On the 4th of January, Jane Savoie, accomplished American dressage rider, coach, instructor, and author, passed away.
To call Ms. Savoie simply an “equestrian” would be a disservice to a woman who spent a lifetime dedicated to working towards her goals, while contributing to the horse world at large. Her multifaceted approach to equestrianism not only aided the dressage and three-day eventing communities, but allowed her to touch the lives of all those who attended her clinics, read her books, and listened to her lectures.
As a rider, Ms. Savoie’s achievements were many. She earned her USDF Bronze, Silver, and Gold medals, competed as a member of the U.S. Equestrian Team, and was reserve rider for the bronze medal winning team at the 1992 Barcelona Olympic Games. With a string of successful horses, Ms. Savoie was the recipient of nine Horse of the Year Awards and won three National Freestyle Championships.
What Ms. Savoie is perhaps best known for, however, is her work as an author and coach. Many a barn bookshelf sports a copy of her Dressage 101, and she has helped innumerable nervous riders with That Winning Feeling!, a book aimed at improving the rider’s mental performance and attitude both in and out of the ring. Ms. Savoie branched out from her typical subject matter last year, releasing her first equestrian romance book, Second Chances, in early December 2020.
As an instructor, horses and riders alike have benefited from her training seminars and lectures, and from working with instructors certified through her training program.
Ms. Savoie’s equestrian career boasted a number of professional coaching credits as well. Among them, she coached Three Day Event riders from Canada, the United States, and Belgium at three separate Olympic Games. In addition, she instructed members of Pan American Games teams from those countries, as well as Bermuda.

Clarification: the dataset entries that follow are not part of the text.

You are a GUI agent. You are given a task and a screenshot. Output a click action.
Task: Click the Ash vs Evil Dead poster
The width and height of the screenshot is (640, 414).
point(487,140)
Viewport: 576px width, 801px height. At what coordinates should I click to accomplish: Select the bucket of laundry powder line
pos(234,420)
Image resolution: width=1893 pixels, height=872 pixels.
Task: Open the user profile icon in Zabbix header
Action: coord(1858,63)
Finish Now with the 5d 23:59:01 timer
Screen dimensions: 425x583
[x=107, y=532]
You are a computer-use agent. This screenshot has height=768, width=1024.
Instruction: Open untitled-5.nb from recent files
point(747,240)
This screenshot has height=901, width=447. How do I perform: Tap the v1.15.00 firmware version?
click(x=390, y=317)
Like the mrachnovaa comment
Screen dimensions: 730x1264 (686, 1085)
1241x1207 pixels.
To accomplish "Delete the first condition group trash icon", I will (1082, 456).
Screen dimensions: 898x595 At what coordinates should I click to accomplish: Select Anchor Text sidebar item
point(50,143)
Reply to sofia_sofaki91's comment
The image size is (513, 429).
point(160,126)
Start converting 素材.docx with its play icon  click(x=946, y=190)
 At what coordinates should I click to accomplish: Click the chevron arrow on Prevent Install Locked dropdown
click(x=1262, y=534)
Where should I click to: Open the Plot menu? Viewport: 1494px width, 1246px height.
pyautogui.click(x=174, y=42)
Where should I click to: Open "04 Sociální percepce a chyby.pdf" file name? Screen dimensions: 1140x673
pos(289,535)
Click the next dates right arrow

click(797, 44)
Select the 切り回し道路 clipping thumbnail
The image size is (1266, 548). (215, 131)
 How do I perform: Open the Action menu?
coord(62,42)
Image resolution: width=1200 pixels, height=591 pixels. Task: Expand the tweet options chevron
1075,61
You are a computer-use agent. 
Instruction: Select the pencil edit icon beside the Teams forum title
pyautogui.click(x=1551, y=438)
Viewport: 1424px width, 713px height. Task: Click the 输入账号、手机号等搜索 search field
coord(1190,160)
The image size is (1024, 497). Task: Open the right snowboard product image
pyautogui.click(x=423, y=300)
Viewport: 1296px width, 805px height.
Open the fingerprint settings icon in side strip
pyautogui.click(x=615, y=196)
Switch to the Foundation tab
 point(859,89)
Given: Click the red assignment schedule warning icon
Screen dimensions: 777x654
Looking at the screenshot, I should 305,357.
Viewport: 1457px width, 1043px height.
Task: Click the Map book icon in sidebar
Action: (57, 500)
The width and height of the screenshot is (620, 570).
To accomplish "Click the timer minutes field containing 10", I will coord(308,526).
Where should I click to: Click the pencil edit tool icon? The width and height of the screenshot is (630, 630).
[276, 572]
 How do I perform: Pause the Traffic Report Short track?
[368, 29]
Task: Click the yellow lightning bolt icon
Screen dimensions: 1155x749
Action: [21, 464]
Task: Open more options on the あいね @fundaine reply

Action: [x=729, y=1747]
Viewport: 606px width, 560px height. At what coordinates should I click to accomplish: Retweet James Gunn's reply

Prior to her passing, Ms. Savoie spent five years battling multiple myeloma, a rare type of blood cancer that forms in white blood cells. Despite suffering from a variety of related health complications, she continued to ride and compete on her beloved Grand Prix Friesian Moshi through 2020, and maintained an active blog on her website janesavoie.com. Outside the dressage ring, she was a passionate competitive ballroom dancer.
Jane Savoie’s dedication to improving the horse and rider relationship and her contributions to the equestrian community will not soon be forgotten. Rest in peace, Jane.